**Record extracts**

= = = = =

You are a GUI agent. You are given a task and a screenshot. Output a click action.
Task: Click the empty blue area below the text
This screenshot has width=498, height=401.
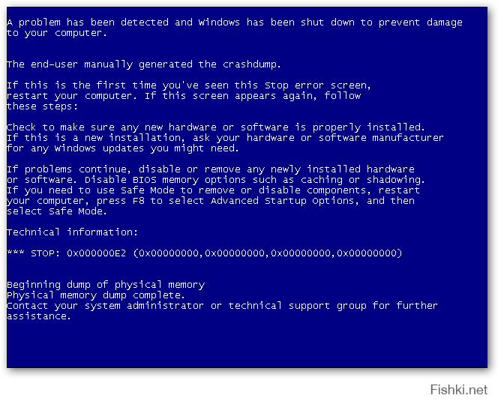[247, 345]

= = = = =

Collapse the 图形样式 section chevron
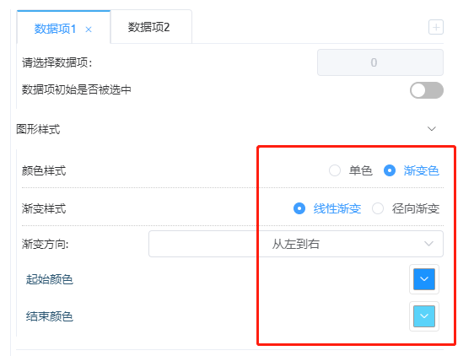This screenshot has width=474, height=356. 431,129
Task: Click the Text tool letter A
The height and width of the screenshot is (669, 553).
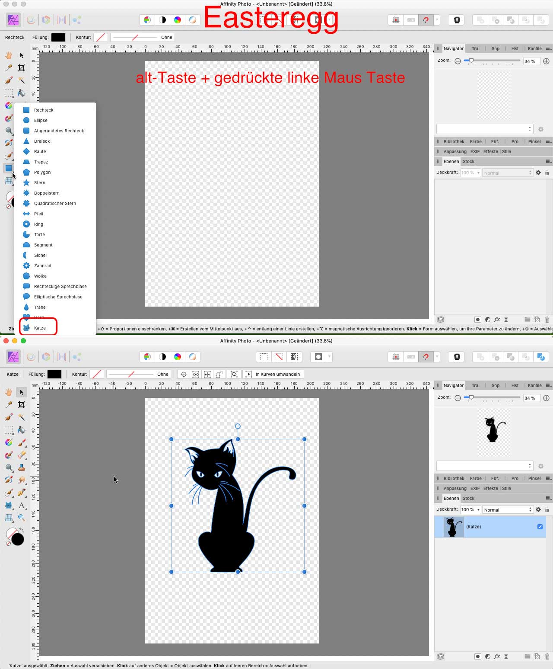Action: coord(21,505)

= = = = =

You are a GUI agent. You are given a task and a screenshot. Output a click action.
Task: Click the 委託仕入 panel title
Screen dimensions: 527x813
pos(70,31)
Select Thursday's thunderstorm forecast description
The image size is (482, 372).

= = = = =

**Try it**
Proceeding from the line containing "Select Thursday's thunderstorm" through the line containing "The image size is (482, 372).", transcribe the lines above exactly, both end lines included.

**Task answer**
Select Thursday's thunderstorm forecast description
The image size is (482, 372).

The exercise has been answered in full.